体調不良で書きやすそうなあちこちの話を前取りしてしまったために、次章への繋ぎに難渋しております。

復帰したいと切に望んでおりますので、もう少しお待ちくださいませ。

 話はダイカルの魔人国出発のときに戻り──


「この辺で休みましょう。」

 ケイアナが言うと、女性化してダイアナと名乗ることになったダイカルがはいと応えて、一番後から進み出るとケイアナが異空間からテーブルと椅子を取り出しくれたことに礼を述べてテキパキと休憩の準備を始めた。

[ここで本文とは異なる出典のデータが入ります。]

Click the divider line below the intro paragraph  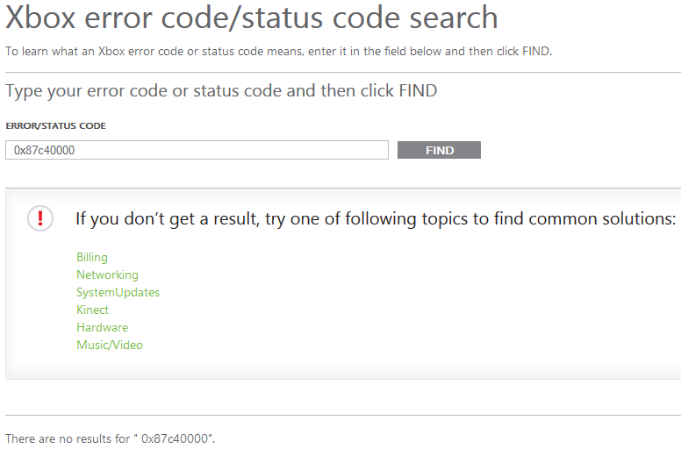coord(342,70)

 ジュアナが気付いてダイアナに手伝いを申し出て二人でお茶の準備を始めていることと、ようやく私が理解し始めた人間の権力の序列と実際の強さの序列とが異なっていることにすごい違和感を感じる。


 ダイカルは身分もその実力も隠して生まれもつかないメイド姿で、身分上王太后であるケイアナと王妃であるアスリー、それから私たちのために尽くそうとしている。

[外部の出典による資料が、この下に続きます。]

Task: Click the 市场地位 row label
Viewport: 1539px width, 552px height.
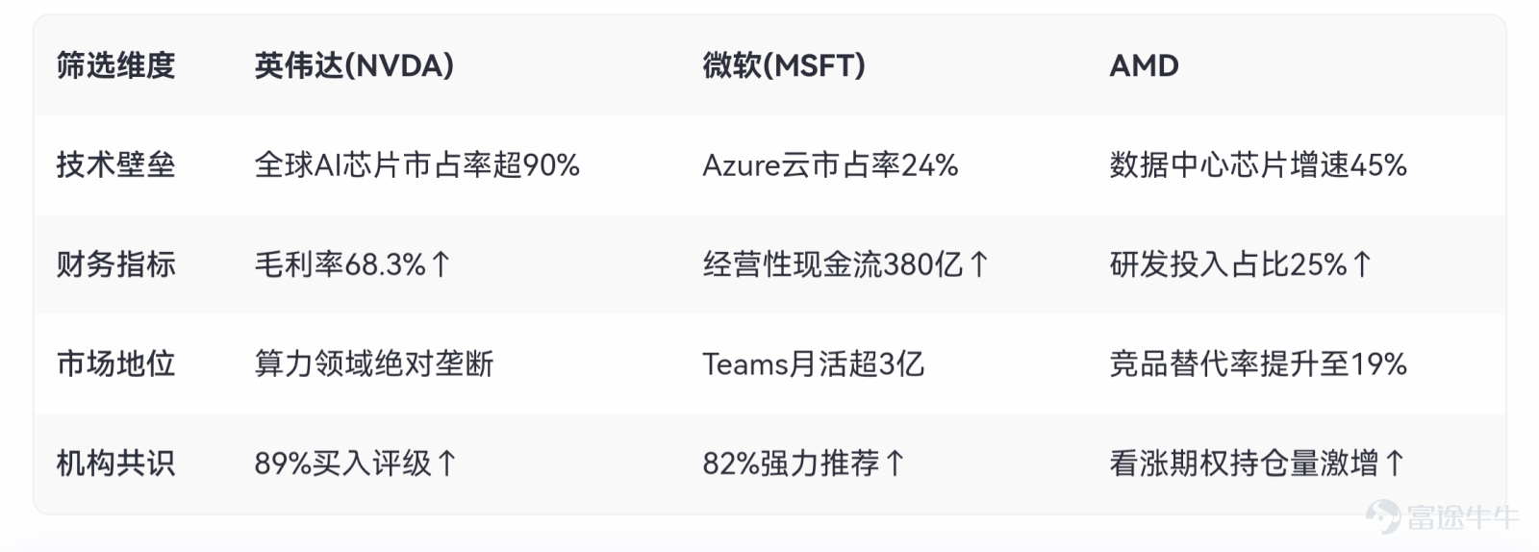Action: pos(115,364)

 その事態に気が付いたジュアナが慌ててダイアナを手伝おうとしているけれど、シュザルグの同行者が下働きをする必要はないという制止にジュアナは居心地悪そうに座っている。


 それは人間の言葉で建前と言うのだそうだ。

「ジュアナ、良いから座っていなさい。

 私たちは多くの国民に送られてシューダ討伐に出掛けたけれど、今はまだ王都に近いから私やアスリーのことを知っている商人なんかが頻繁に通りかかるの。

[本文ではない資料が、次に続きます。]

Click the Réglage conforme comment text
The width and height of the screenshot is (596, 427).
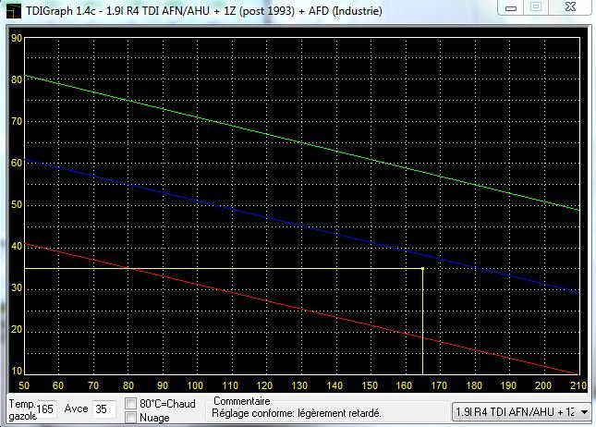tap(297, 414)
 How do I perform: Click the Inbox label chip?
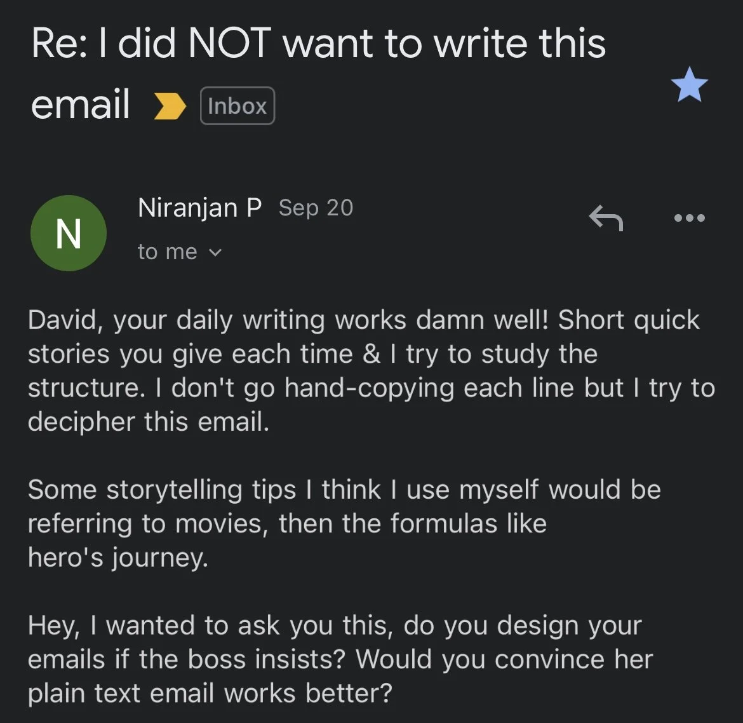click(238, 106)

 だからあなたたちを含めて、私たちは敢えて王都を出発したときの役割を見せる必要があるのよ。」

 ケイアナがにっこりと微笑みながらシュザルグとジュアナに視線をやるのを見て、私はつい体を引いた。

 なぜか、ごくりと喉が鳴る。

 たぶん、人間社会の機微が分かっていない私たちに教えるために、ケイアナはわざとやっている。

 直感的にそれぞれの強さを計り取る私たちフェンリルに、個人の単なる強さを超えて人間社会の身分制度や立場が力を持つことをケイアナは教えようとしている。


 そのことを意識しながら、私はケイアナに教わったとおりにシュザルクやフェンたちに声を掛けた。

「あなた、ジュアナ、私たちもこちらでお茶にしましょう。」

 私の声かけに応じて皆が集まってきたが、皆の反応は私の思ったとおりではなかった。

 はいお母さんと型どおりに応えたジュアナが、ぎこちなく異空間からテーブルセットを取り出してケイアナたちと少し離れた場所に置き、その側にフェンが無造作に座る。

 シュザルグの椅子は私の椅子とは少し離れて、私とジュアナがお茶とお菓子の準備をする間、テーブルの前で所在なげなポーズをとっていたが、顔が紅潮して視線がうろうろと定まらず落ち着かない。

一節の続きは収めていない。